• [Exercise]:
Please copy the records below word for word, beginning at the line that contains "Given: Click the general formula line for an" and stopping after the line that contains "click(x=1195, y=25)".

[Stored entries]

(begin)

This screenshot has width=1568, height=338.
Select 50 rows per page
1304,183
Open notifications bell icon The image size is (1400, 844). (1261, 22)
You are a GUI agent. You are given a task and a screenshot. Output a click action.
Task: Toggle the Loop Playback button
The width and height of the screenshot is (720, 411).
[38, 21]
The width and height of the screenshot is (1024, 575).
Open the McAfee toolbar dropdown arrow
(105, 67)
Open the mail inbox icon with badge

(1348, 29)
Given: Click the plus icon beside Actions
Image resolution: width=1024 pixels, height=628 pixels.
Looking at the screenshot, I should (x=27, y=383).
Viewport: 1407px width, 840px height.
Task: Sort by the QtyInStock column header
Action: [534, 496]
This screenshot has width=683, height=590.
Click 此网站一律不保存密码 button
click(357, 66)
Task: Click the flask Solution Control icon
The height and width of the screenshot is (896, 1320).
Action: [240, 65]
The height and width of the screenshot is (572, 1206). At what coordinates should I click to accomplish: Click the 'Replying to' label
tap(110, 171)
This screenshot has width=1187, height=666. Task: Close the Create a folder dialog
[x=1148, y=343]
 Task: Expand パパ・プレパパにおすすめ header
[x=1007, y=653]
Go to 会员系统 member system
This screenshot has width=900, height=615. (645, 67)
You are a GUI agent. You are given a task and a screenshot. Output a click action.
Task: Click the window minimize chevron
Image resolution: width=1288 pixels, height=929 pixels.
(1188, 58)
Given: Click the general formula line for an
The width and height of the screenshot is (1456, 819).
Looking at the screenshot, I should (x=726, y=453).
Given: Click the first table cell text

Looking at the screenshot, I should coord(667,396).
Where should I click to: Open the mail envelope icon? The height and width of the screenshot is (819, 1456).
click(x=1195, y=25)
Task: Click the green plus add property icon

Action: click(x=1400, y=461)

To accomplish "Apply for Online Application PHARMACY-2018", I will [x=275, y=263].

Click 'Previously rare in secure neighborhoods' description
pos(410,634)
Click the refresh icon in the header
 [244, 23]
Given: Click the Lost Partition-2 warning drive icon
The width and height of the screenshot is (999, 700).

(end)

• [Output for this exercise]:
Given: Click the general formula line for an
The width and height of the screenshot is (1456, 819).
Looking at the screenshot, I should (x=726, y=453).
Given: Click the first table cell text

Looking at the screenshot, I should coord(667,396).
Where should I click to: Open the mail envelope icon? The height and width of the screenshot is (819, 1456).
click(x=1195, y=25)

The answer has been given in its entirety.